Çevremizi algıladığımızda bu bizim gerçekliğimizi oluşturmaktadır. Ve görüldüğü gibi bu gerçeklik çok fazla unsurun etkisine açık olduğu için oldukça kaygan bir zemindir. Dışarıdan yapılacak müdahaleler algının çarpıtılmasına, yönlendirilmesine yol açabilir. Olaylar, konular, kişiler ve kurumlarla ilgili geniş kitleleri istenilen yönde etkilemek amaçlanır. Bu etki davranışa dönüşebilir. Bu durum karşımıza bu çağın belki de en önemli sorunu olan dezenformasyonu çıkarıyor. Algı yönetmek amacıyla mesela seçmenin duygularını etkilemek, korkutmak için yanlış bilgi paylaşılıyor. Kasıtlı olarak görseller üzerinde oynanıyor.
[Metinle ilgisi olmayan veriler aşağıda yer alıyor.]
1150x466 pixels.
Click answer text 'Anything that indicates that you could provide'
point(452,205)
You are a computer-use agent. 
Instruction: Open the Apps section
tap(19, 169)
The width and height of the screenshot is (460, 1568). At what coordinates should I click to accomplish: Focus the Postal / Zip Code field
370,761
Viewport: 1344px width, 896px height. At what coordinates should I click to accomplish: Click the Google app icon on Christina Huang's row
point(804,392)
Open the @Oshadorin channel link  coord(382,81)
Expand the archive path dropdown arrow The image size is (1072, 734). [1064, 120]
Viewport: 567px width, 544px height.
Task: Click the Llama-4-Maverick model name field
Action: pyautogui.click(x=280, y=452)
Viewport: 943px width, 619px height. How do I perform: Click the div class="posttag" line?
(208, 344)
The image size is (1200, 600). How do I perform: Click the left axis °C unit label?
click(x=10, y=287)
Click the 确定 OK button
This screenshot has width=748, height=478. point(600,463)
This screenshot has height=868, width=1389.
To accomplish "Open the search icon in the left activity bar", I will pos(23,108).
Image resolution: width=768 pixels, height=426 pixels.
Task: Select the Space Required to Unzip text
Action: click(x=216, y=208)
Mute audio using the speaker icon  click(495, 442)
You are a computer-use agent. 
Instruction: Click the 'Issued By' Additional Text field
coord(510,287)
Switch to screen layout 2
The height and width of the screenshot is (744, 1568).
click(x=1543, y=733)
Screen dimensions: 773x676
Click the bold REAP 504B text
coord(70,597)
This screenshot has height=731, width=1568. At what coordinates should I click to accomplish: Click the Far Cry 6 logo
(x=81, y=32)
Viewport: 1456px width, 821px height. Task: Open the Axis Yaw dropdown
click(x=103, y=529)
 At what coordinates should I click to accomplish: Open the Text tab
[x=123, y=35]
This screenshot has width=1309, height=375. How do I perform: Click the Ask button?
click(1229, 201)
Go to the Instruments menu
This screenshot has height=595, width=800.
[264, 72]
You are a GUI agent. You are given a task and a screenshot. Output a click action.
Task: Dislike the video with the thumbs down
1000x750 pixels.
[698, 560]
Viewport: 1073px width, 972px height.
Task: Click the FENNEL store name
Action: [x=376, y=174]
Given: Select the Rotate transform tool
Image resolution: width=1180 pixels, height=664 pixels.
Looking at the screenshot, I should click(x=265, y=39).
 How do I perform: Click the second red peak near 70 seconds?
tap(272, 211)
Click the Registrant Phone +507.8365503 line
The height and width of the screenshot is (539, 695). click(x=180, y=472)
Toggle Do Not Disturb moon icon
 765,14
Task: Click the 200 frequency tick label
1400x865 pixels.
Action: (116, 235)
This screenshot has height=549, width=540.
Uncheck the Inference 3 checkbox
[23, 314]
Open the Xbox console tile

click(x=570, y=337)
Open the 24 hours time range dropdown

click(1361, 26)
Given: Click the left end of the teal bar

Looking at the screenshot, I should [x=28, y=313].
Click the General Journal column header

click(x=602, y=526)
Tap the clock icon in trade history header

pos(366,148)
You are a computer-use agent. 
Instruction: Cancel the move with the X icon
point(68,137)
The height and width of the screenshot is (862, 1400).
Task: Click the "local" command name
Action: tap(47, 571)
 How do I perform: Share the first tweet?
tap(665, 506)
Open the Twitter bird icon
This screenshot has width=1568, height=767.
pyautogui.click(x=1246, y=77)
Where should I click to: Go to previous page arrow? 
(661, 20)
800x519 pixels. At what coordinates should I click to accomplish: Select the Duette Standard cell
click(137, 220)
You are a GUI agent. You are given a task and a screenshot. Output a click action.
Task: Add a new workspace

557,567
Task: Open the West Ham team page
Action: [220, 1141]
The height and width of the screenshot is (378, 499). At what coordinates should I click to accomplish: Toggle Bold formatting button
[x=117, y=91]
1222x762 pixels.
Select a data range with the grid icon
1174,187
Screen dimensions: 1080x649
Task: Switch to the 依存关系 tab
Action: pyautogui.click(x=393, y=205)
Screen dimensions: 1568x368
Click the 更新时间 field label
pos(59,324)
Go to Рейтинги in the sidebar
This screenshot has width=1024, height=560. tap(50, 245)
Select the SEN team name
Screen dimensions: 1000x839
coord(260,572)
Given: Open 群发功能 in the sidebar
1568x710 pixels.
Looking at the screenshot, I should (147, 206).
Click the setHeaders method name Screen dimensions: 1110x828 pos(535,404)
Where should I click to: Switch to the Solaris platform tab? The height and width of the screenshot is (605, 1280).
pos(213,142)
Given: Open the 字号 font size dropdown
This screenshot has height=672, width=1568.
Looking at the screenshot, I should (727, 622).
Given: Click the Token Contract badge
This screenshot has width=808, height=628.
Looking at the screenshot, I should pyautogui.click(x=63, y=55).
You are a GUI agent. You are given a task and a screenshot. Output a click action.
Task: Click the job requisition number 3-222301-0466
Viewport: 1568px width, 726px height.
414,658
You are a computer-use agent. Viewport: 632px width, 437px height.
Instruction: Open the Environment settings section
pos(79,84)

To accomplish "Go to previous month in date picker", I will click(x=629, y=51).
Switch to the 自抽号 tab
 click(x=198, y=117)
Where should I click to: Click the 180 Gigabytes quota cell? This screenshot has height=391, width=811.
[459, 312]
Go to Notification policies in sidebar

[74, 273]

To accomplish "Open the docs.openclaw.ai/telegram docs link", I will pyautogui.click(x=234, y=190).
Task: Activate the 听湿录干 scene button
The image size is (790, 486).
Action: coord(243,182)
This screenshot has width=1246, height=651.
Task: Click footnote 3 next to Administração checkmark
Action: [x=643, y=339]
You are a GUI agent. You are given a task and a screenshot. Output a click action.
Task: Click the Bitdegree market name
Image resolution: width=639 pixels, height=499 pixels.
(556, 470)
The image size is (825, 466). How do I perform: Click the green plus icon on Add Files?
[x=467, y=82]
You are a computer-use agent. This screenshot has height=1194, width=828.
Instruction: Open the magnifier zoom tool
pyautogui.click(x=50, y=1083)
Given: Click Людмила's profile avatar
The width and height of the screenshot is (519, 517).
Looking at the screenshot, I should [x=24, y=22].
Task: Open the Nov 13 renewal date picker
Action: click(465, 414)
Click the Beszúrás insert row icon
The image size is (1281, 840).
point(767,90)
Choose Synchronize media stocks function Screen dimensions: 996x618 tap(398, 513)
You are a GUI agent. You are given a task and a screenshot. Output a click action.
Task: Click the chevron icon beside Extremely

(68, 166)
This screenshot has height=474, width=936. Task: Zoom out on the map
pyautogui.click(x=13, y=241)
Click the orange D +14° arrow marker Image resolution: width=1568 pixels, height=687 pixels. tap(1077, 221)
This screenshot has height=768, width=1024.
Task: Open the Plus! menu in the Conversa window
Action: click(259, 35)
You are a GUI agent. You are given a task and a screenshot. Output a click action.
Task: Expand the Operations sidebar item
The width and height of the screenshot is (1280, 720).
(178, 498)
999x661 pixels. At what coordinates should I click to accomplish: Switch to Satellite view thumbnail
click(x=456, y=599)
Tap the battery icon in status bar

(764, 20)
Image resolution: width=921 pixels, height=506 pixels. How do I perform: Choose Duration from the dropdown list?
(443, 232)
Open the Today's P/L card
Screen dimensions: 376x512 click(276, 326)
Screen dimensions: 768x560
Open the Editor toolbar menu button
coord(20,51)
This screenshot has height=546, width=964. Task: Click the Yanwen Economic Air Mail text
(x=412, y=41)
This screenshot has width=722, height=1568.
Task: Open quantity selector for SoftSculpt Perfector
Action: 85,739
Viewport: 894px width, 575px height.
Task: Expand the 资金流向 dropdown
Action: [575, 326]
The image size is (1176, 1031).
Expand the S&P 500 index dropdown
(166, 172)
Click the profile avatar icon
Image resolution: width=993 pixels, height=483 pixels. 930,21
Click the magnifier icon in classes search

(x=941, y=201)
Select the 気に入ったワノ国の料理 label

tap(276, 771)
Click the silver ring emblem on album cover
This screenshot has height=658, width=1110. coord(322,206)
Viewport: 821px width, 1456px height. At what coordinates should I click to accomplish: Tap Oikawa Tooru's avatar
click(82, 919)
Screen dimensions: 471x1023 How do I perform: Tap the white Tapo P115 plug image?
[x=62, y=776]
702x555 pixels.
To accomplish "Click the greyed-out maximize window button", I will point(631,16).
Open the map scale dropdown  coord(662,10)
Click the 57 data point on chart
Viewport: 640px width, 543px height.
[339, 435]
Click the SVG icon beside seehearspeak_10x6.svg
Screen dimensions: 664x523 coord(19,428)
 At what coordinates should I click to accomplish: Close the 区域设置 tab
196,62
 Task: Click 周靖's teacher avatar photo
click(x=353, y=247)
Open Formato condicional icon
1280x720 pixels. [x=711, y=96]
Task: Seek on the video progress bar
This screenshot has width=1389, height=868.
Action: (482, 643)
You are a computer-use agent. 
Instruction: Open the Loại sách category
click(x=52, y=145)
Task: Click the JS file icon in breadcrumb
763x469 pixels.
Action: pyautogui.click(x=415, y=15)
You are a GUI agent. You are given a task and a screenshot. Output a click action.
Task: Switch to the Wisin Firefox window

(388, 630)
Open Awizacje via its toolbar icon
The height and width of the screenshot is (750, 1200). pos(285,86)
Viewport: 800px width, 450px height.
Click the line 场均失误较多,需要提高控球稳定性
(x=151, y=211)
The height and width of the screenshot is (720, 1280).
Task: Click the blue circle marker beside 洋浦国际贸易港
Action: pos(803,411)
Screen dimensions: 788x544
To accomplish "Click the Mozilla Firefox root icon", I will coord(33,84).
Başka olaylarda çekilmiş görüntüler ve fotoğraflar manipülasyon amacıyla servis ediliyor.
Toplumsal bellek zayıf olduğunda, bireylerin merak duygusu köreldiğinde ve bilginin doğruluğu sorgulanmadığında kitleler manipüle edilebiliyor ve algı yönetiliyor.
Boş koltuk nasıl algılandı?
Tarihi görüşmeye dönecek olursam Cumhurbaşkanı ve AK Parti Genel Başkanı Recep Tayyip Erdoğan’ın CHP Genel Başkanı Özgür Özel’i AK Parti Genel Merkezinde kabul etmesi bir jest olarak yorumlandı. Cumhurbaşkanlığı protokolünün uygulanması beraberinde boş koltuk tartışmasını getirdi.
Bu tartışmanın temelinde toplumun hafızasında hala taze olan olaylar yer alıyordu. İBB Belediye başkanı İmamoğlu’nun kırık bir sandalyede ve Saadet Partisi Genel Başkanı Karamollaoğlu’nun kanepede ağırlanması örnekleri henüz unutulmadı.
Bu geçmiş deneyimler, sandalye üzerinden mesaj verildiği kanaatini oluşturdu. Kamuoyunu Özel’in ağırlandığı oturma düzenindeki sembolleri çözümlemeye yöneltti.
Neticede buluşma AK Parti Lideri ile değil Cumhurbaşkanı ile yapılmıştı. Randevu talep edilmiş ve kabul protokolü uygulanmıştı. Yani eşit düzeyde liderlerin buluşması değildi. Bu da o boş sandalyenin gerçekte neden orada olduğunu açıklıyordu.
Algılar gerçeğin üzerini örterek gerçekten daha gerçek oluyor. O halde boş koltuğun neden orada olduğu bilgisi kadar toplumun o boş koltuğu nasıl algıladığı da önem taşıyor.
Bu durumda insan sormadan edemiyor.
Bu algılama görüşme sonrası medyada gündem olan İmamoğlu-Özel rekabeti ile ilgili olabilir mi?